Anche io infatti non approverei la scelta di Didone (l'ho lanciata solo perché come scrittura vocale avrebbe potuto affrontarla degnamente... E perché mi immaginavo i sol di "remember me" soffiati e smorzati come sapeva fare lei).
Secondo me invece Didone è regina, ma non in senso donizettiano e genceriano... Per me è regina in senso antropologico: ossia grande figura materna, non semplice tutrice della Patria, ma creatrice, nel suo caso, edificatrice, "madre di Cartagine" nel vero senso del termine.
La grandezza di Didone sta in questo: nel suo statuto sublime, quasi intangibile, di figura intrinsecamente grande.
Il sentimento o se preferisci il "furor" - qui la penso diversamente da te - che costituisce il suo dramma "umano" non è la sua condizione abituale (e proprio Virgilio sottolinea che è l'intervento divino a precipitarla in questa disperazione). Didone è, teatralmente e narrativamente parlando, più "grande" che "umana". Contro il sentimento umano che le è imposto dal Dio, ella schianta sé stessa e la sua grandezza.
Ora... sono d'accordo con te sul fatto che la Gencer della maturità fosse a disagio nell'esprimere il sentimento, la passione devastante...
Ma anche la grandezza (quella vera, quella interiore) non è mai stata il suo forte.
Erano le reazioni della Gencer a essere grandiose, non i suoi personaggi nell'intimo.

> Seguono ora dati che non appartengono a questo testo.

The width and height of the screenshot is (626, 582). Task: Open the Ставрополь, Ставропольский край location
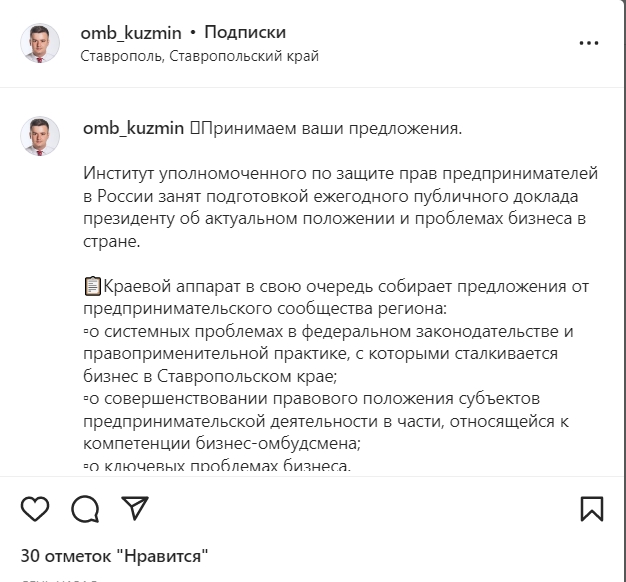coord(200,56)

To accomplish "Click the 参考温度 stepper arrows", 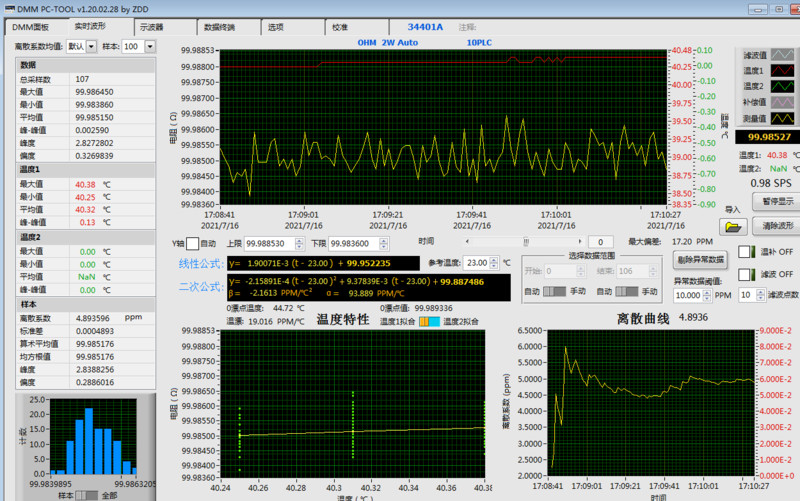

Siccome fatico a esprimere il concetto, vorrei chiedere aiuto a me stesso :) citando qualcosa che scrissi un po' di tempo fa, sempre a proposito della Gencer.

Era davvero "forte" la Gencer?
Ossia riusciva davvero convincente in personaggi intimamente grandiosi e distruttivi, esplosivi come vulcani?
Io non lo credo.

Sì, è vero: sapeva comunicare un senso di forza spettacolare nelle reazioni, quando si issava sui troni e da lì lanciava invettive o quando, avvolta nei suoi pepli, malediceva consorti, eserciti o popoli.
Ma non era una forza interiore del personaggio, reale, come la musica che sgorga da Elektra: quella della Gencer era una forza "sociale", di apparenze, di doppiezze, di fierezza (appunto) di reazioni.
E questo vale (secondo me) anche per Lady Macbeth, che infatti è strepitosa proprio per l'incoerenza, il corto circuito fra la spietatezza (esibita e autoimpostasi) e la progressiva caduta nell'ombra, nel fallimento di quel sonnambulismo dal tono smarrito, dalle rabbrividenti dolcezze.

Secondo me, nessuna come la Gencer aveva tanto bisogno di piedistalli autorevoli per fingere i suoi sdegni e per maneggiare le sue sfumatissime contraddizioni. Per questo ritengo che i suoi maggiori personaggi fossero più autorevoli che forti, più contraddittori che tragici, magari multistratificati, alteri e intellettuali, dalle complessità non trasparenti e non confortanti e talora nemmeno confessabili.


In sostanza non riesco a vederla intimamente grande come vorrei che fosse Didone.